▸ **TASK PROMPT**: Reproduce the records below line for line, with no changes.

-------- EXERCISE INPUTS --------

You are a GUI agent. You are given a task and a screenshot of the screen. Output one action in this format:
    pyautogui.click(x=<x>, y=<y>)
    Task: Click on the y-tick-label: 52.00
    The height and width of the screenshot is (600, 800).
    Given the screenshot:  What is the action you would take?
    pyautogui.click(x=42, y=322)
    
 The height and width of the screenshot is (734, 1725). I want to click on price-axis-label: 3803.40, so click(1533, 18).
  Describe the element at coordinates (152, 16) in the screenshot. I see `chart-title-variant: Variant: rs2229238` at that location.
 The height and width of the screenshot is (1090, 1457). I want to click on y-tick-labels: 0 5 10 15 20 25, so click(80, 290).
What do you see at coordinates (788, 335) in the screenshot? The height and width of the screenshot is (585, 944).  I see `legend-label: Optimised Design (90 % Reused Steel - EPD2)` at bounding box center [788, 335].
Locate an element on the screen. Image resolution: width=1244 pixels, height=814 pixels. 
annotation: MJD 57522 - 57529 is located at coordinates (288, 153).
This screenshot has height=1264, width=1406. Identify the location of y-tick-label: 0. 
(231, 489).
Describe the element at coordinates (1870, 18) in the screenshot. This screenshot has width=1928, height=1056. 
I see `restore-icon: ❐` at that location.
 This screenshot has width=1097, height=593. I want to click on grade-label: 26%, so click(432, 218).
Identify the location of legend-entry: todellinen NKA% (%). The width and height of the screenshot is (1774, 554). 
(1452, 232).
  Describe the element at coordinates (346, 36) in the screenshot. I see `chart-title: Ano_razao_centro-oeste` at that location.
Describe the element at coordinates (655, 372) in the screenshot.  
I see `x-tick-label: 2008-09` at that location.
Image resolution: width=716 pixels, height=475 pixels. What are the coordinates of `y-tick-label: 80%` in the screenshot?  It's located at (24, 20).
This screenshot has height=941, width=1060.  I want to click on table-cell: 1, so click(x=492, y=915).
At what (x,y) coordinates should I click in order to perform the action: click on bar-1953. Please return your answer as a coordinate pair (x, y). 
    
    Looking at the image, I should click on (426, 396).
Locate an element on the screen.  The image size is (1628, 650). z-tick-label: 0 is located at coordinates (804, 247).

--------

▸ **TASK ANSWER**:
You are a GUI agent. You are given a task and a screenshot of the screen. Output one action in this format:
    pyautogui.click(x=<x>, y=<y>)
    Task: Click on the y-tick-label: 52.00
    The height and width of the screenshot is (600, 800).
    Given the screenshot:  What is the action you would take?
    pyautogui.click(x=42, y=322)
    
 The height and width of the screenshot is (734, 1725). I want to click on price-axis-label: 3803.40, so click(1533, 18).
  Describe the element at coordinates (152, 16) in the screenshot. I see `chart-title-variant: Variant: rs2229238` at that location.
 The height and width of the screenshot is (1090, 1457). I want to click on y-tick-labels: 0 5 10 15 20 25, so click(80, 290).
What do you see at coordinates (788, 335) in the screenshot? The height and width of the screenshot is (585, 944).  I see `legend-label: Optimised Design (90 % Reused Steel - EPD2)` at bounding box center [788, 335].
Locate an element on the screen. Image resolution: width=1244 pixels, height=814 pixels. 
annotation: MJD 57522 - 57529 is located at coordinates (288, 153).
This screenshot has height=1264, width=1406. Identify the location of y-tick-label: 0. 
(231, 489).
Describe the element at coordinates (1870, 18) in the screenshot. This screenshot has width=1928, height=1056. 
I see `restore-icon: ❐` at that location.
 This screenshot has width=1097, height=593. I want to click on grade-label: 26%, so click(432, 218).
Identify the location of legend-entry: todellinen NKA% (%). The width and height of the screenshot is (1774, 554). 
(1452, 232).
  Describe the element at coordinates (346, 36) in the screenshot. I see `chart-title: Ano_razao_centro-oeste` at that location.
Describe the element at coordinates (655, 372) in the screenshot.  
I see `x-tick-label: 2008-09` at that location.
Image resolution: width=716 pixels, height=475 pixels. What are the coordinates of `y-tick-label: 80%` in the screenshot?  It's located at (24, 20).
This screenshot has height=941, width=1060.  I want to click on table-cell: 1, so click(x=492, y=915).
At what (x,y) coordinates should I click in order to perform the action: click on bar-1953. Please return your answer as a coordinate pair (x, y). 
    
    Looking at the image, I should click on (426, 396).
Locate an element on the screen.  The image size is (1628, 650). z-tick-label: 0 is located at coordinates (804, 247).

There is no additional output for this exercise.